Reputation: 21513
there are several ways to check if a string is valid UTF-8 in PHP, but has anyone actually benchmarked to check which method is faster?
ways to check that i know of (maybe it's missing something, idk):
function is_utf8_1(string $str): bool
{
return mb_check_encoding($str, 'UTF-8');
}
function is_utf8_2(string $str): bool
{
return (bool) preg_match('//u', $str);
}
function is_utf8_3(string $str): bool
{
return iconv('UTF-8', 'UTF-8//IGNORE', $str) === $str;
}
// DO NOT USE is_utf8_4, it is bugged, it incorrectly validates "\xC0\x81"
//
// in 2009 the author made the claim that
// this method is more accurate than mb_check_encoding,
// without providing any examples of where mb_check_encdoing fails and this function succeeds...
// source: https://www.php.net/manual/en/function.mb-check-encoding.php#95289
function is_utf8_4(string $str): bool
{
$len = strlen($str);
for ($i = 0; $i < $len; ++ $i) {
$c = ord($str[$i]);
if ($c > 128) {
if (($c > 247))
return false;
elseif ($c > 239)
$bytes = 4;
elseif ($c > 223)
$bytes = 3;
elseif ($c > 191)
$bytes = 2;
else
return false;
if (($i + $bytes) > $len)
return false;
while ($bytes > 1) {
++ $i;
$b = ord($str[$i]);
if ($b < 128 || $b > 191)
return false;
-- $bytes;
}
}
}
return true;
}
Upvotes: 2
Views: 748
Reputation: 924
has anyone actually benchmarked to check which method is faster?
I investigated this topic when implementing pure msgpack serialization, and the fastest way to distinguish between utf8 and non-utf8 strings I found was to use a specially crafted regex
/\A(?:
[\x00-\x7F]++ # ASCII
| [\xC2-\xDF][\x80-\xBF] # non-overlong 2-byte
| \xE0[\xA0-\xBF][\x80-\xBF] # excluding overlongs
| [\xE1-\xEC\xEE\xEF][\x80-\xBF]{2} # straight 3-byte
| \xED[\x80-\x9F][\x80-\xBF] # excluding surrogates
| \xF0[\x90-\xBF][\x80-\xBF]{2} # planes 1-3
| [\xF1-\xF3][\x80-\xBF]{3} # planes 4-15
| \xF4[\x80-\x8F][\x80-\xBF]{2} # plane 16
)*+\z/x
which can be up to 2x faster than //u
. Here are some benchmark results I made on PHP 7.3: https://gist.github.com/rybakit/2c75152577fdcb9f4718d44e7123a539#file-output-txt.

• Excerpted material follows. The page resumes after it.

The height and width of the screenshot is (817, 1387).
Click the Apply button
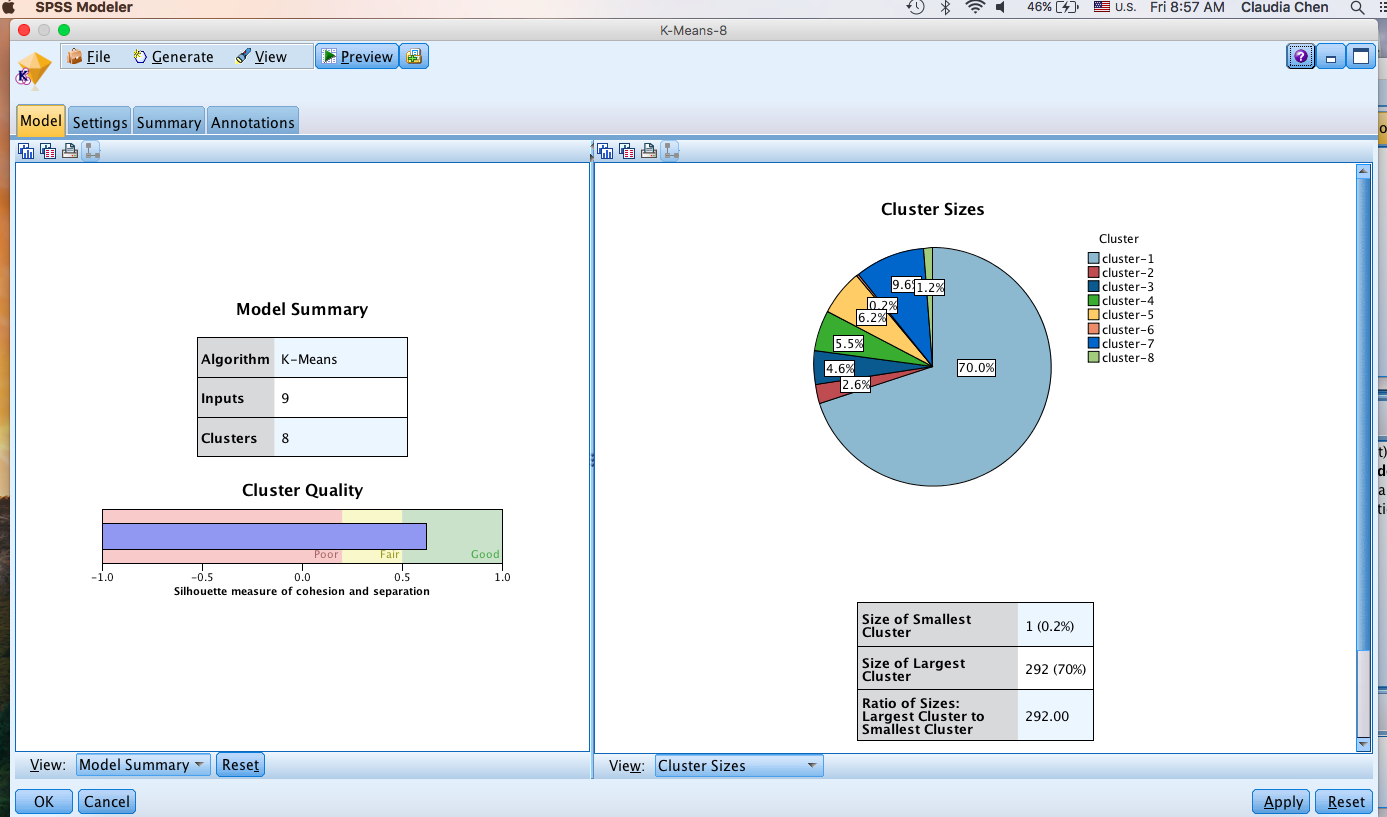[x=1283, y=801]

Note, however, that pcre.jit
must be enabled to achieve this, which is usually not a problem as it is enabled (set to 1) by default.
Upvotes: 2
Reputation: 21513
in this simple non-comprehensive test, preg_match is over 32 times faster than mb_check_encoding, wow! what happened there? it's also 14 times faster than iconv, and 1344 times faster than the userland implementation
benchmarked on a dedicated server rolling Intel(R) Xeon(R) CPU E3-1240 V2 @ 3.40GHz
with PHP 7.4.13,
running with 1 million iterations yielded
root@x-ratma-net:~# time php bench2.php
Array
(
[is_utf8_1] => Array
(
[success] => 37835
[failure_early] => 37705
[failure_late] => 37632
)
[is_utf8_2] => Array
(
[success] => 1147
[failure_early] => 839
[failure_late] => 8521
)
[is_utf8_3] => Array
(
[success] => 16081
[failure_early] => 15667
[failure_late] => 15664
)
[is_utf8_4] => Array
(
[success] => 1542154
[failure_early] => 943
[failure_late] => 1542284
)
)
/root/bench2.php:91:
array(3) {
'success' =>
string(9) "is_utf8_2"
'failure_early' =>
string(9) "is_utf8_2"
'failure_late' =>
string(9) "is_utf8_2"
}
real 5m33.715s
user 5m33.364s
sys 0m0.292s
benchmark code:
<?php
function is_utf8_1(string $str): bool
{
return mb_check_encoding($str, 'UTF-8');
}
function is_utf8_2(string $str): bool
{
return (bool) preg_match('//u', $str);
}
function is_utf8_3(string $str): bool
{
return iconv('UTF-8', 'UTF-8//IGNORE', $str) === $str;
}
// DO NOT USE is_utf8_4, it is bugged, it incorrectly validates "\xC0\x81"
//
// in 2009 the author made the claim that
// this method is more accurate than mb_check_encoding,
// without providing any examples of where mb_check_encdoing fails and this function succeeds...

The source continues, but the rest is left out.